60 I accept, as submitted by Mr Neil, that the test I should apply is that summarised by Brereton J in A v Z [2007] NSWSC 899 at 19, where his honour said:
“Accordingly, I would approach the question primarily on the basis of asking whether, on the one hand, the documents called for are apparently relevant or capable of providing a legitimate basis for cross-examination, in which case there is a legitimate forensic purpose for the issue of subpoena, or whether on the other, they are manifestly irrelevant and incapable of touching matters of credit, in which case the subpoena would be an abuse of process.”
61 In my view, the documents sought are manifestly irrelevant and are incapable of touching on any matter of credit relating to the third defendant. Further, the theory that the third defendant acquired the dog “Guess” for the purpose of having his photograph taken with it for publication in the gloating advertisement appears to me to be highly speculative. I am satisfied that there is no legitimate forensic purpose for the subpoenas and that they should be set aside.
Plaintiff’s notice to the third defendant to produce the certified transcript
62 The third defendant moves to set aside a Notice to Produce issued by the plaintiff seeking production of the third defendant’s certified copy of the transcript of the Crossley proceedings. Mr Stitt submitted that the third defendant should not be compelled to produce that document. First, he noted that the best evidence of what was said in the Crossley proceedings is the tapes, so that the transcript may not be needed for the hearing at all. Secondly, he submitted that the third defendant has obtained a forensic advantage by taking the steps, and spending the money, necessary to obtain the certified transcript and should not now be compelled to give up that advantage in favour of the plaintiff.

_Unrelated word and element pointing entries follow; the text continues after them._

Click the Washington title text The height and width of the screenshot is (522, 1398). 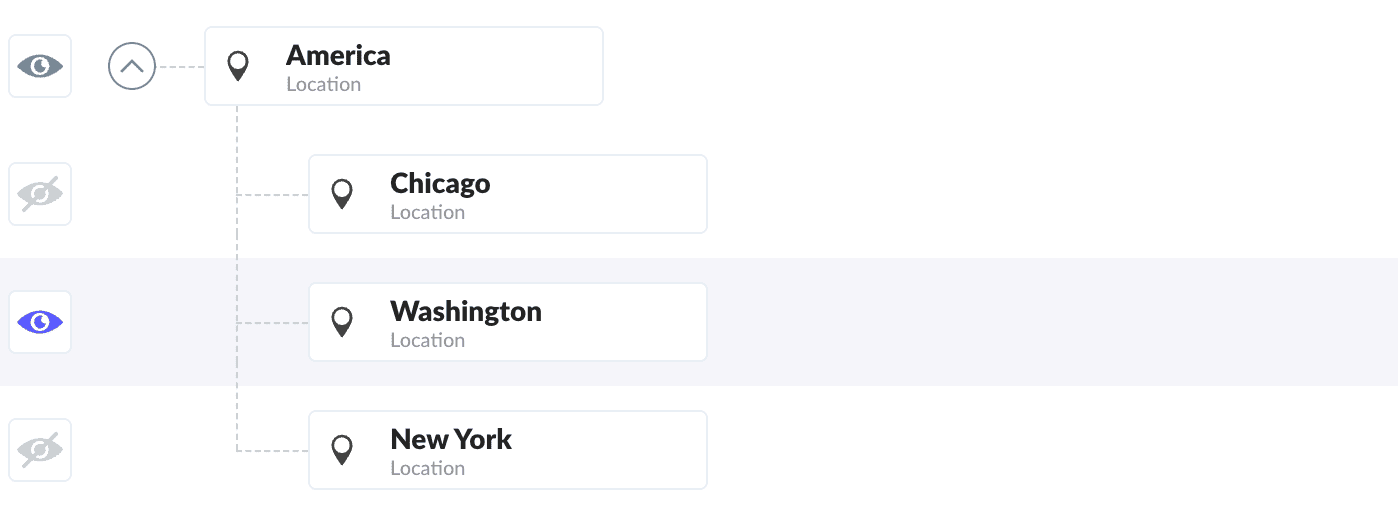(466, 311)
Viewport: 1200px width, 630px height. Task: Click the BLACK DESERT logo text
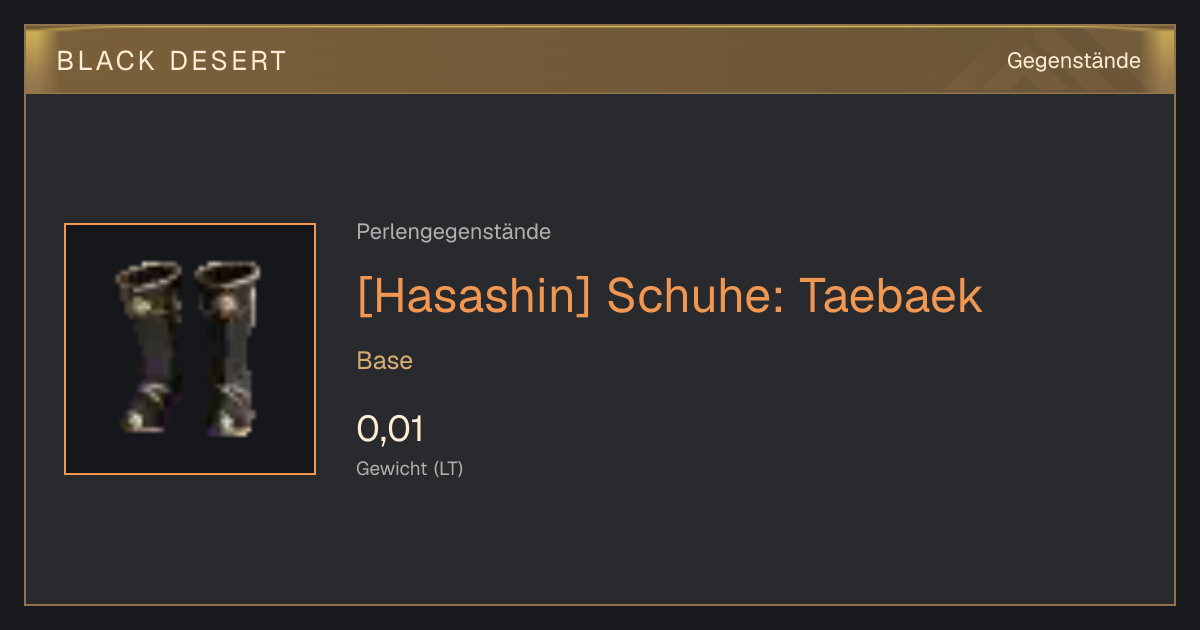pyautogui.click(x=172, y=61)

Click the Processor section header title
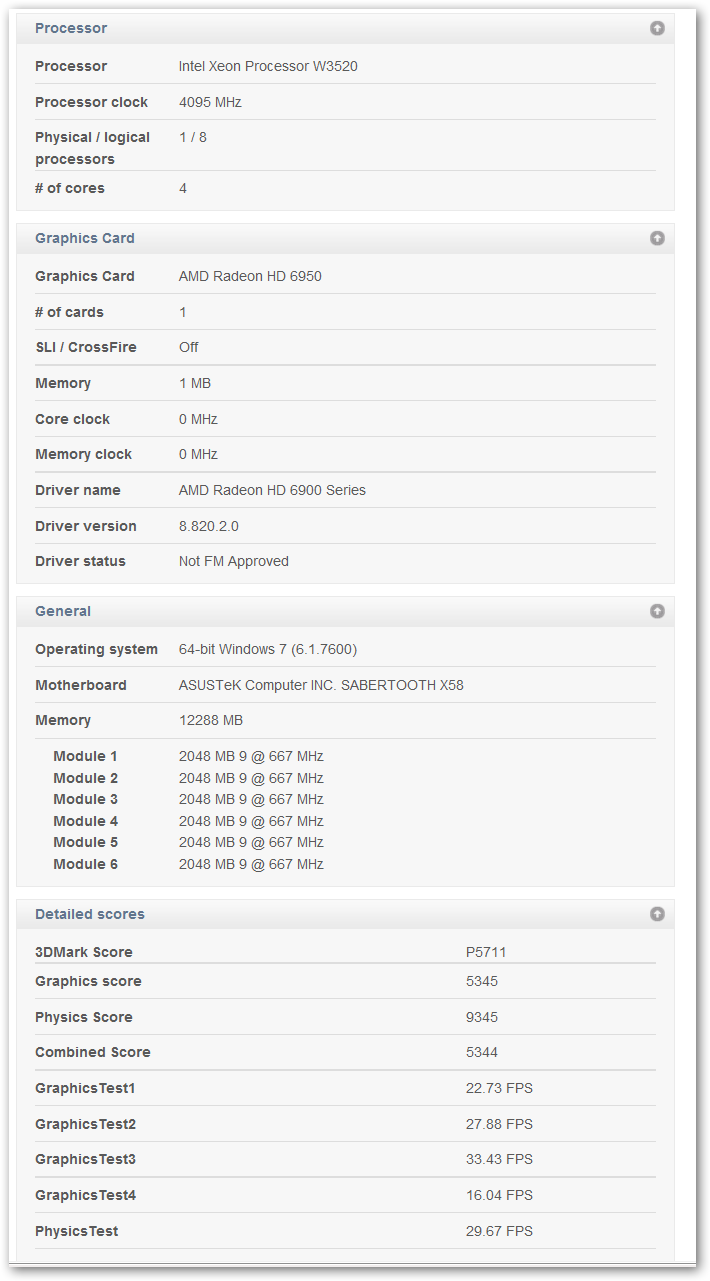pos(71,28)
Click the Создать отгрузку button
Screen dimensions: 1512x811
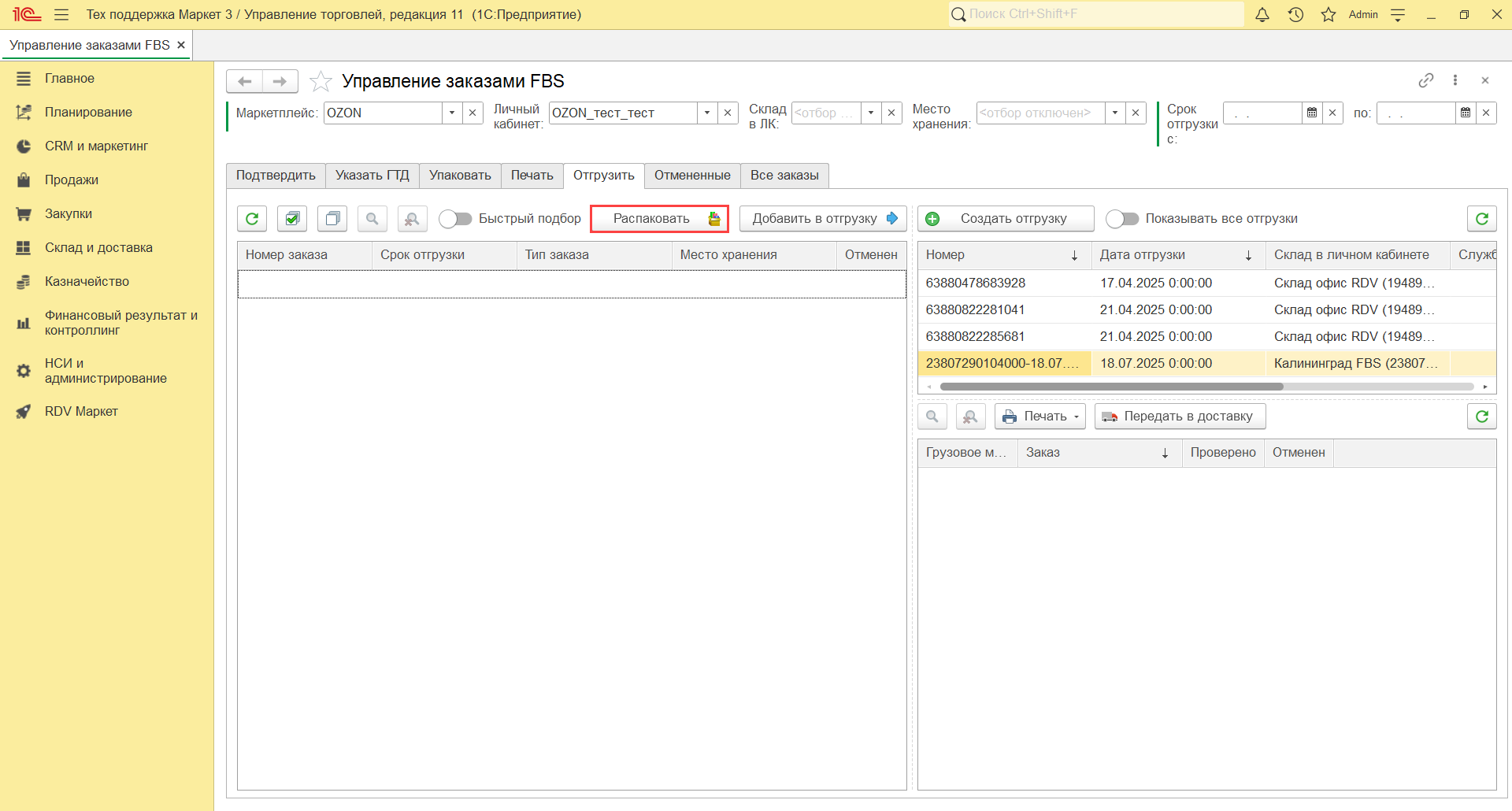click(1006, 219)
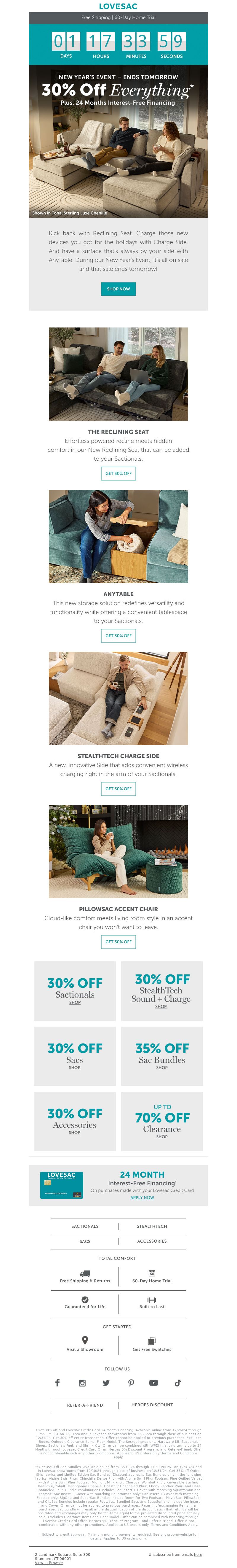Open the Lovesac Facebook page icon
Screen dimensions: 237x1568
[x=58, y=1382]
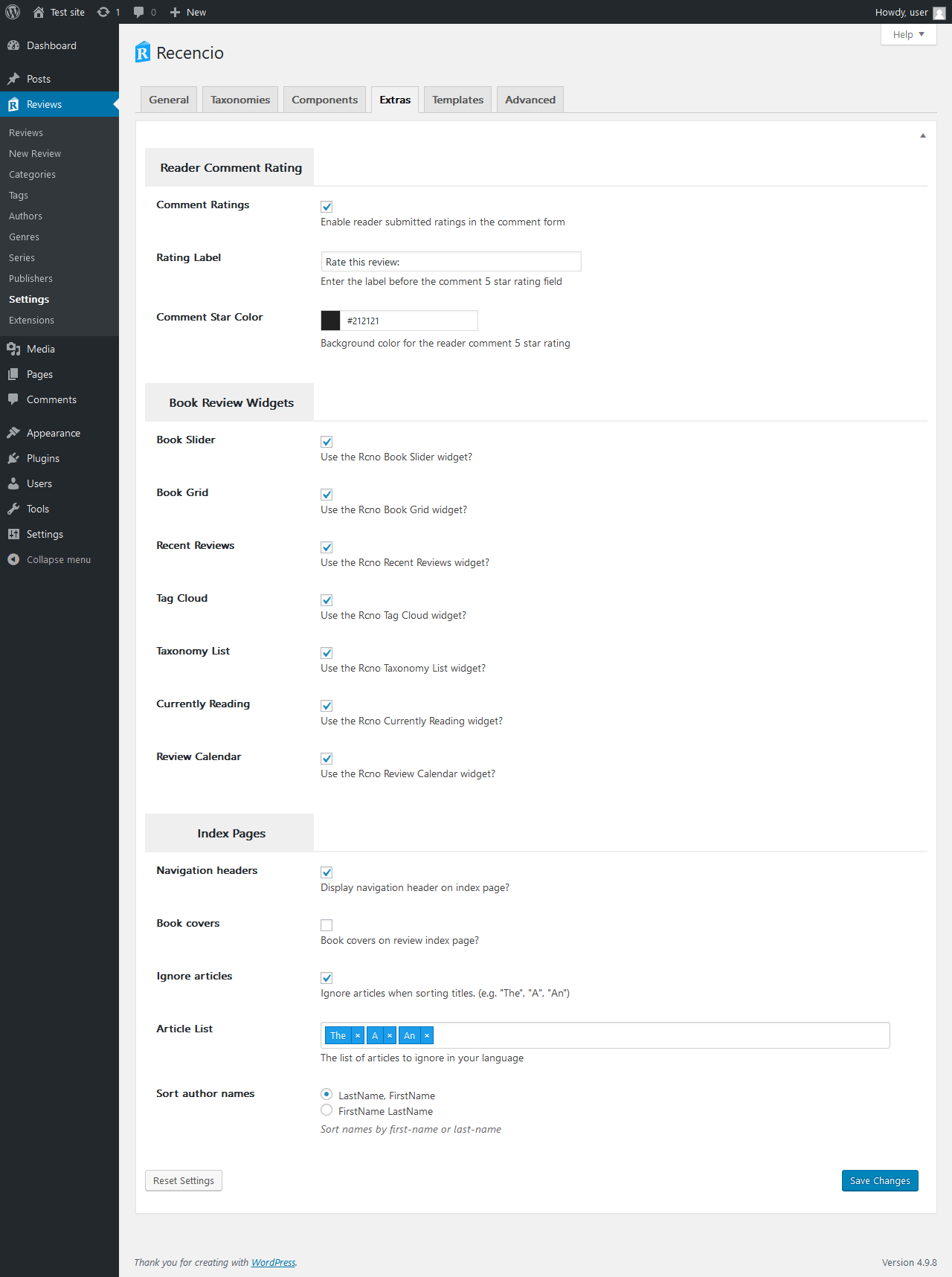The height and width of the screenshot is (1277, 952).
Task: Select FirstName LastName sort option
Action: 327,1110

63 In my view, such advantage as there is in having a document that the plaintiff does not have must surrender to the overriding purpose of the Civil Procedure Act. I am of the view that it will facilitate the just, quick and cheap disposal of the real issues in these proceedings if the transcript is produced to the plaintiff now. It may assist him to provide proper answers to the interrogatories in accordance with my reasons in relation to Mr Stitt’s application above. It may also assist the parties to reach sensible agreement as to the conduct of the trial. In circumstances where the plaintiff is the solicitor who appeared in the proceedings, and there is in existence a certified transcript of the proceedings together with tapes, it seems unlikely to me that there will be any real dispute as to what words were said in Court. I accept that there may be parts of the proceedings in respect of which the tapes are unclear but, in the main, I would expect the parties to be able to agree on those issues.
64 I am sympathetic to the third defendant’s complaint about the money he has spent in obtaining the official transcript. Mr Stitt indicated at the conclusion of the hearing that, if I was minded to order his client to provide a copy of the transcript to the plaintiff (which I am), I should do so on the following conditions:
- “(1) That the plaintiff pay half the cost involved in obtaining the transcript.
- (2) That the plaintiff pay the cost of photocopying the copy to be produced.
- (3) That the plaintiff obtain the necessary waiver of copyright from the Attorney-General.”
65 In my view, the third suggested condition is a matter for the plaintiff but I accept that the first two suggested conditions should be imposed.
66 I direct the parties to bring in short minutes to reflect these reasons. I will hear the parties as to costs.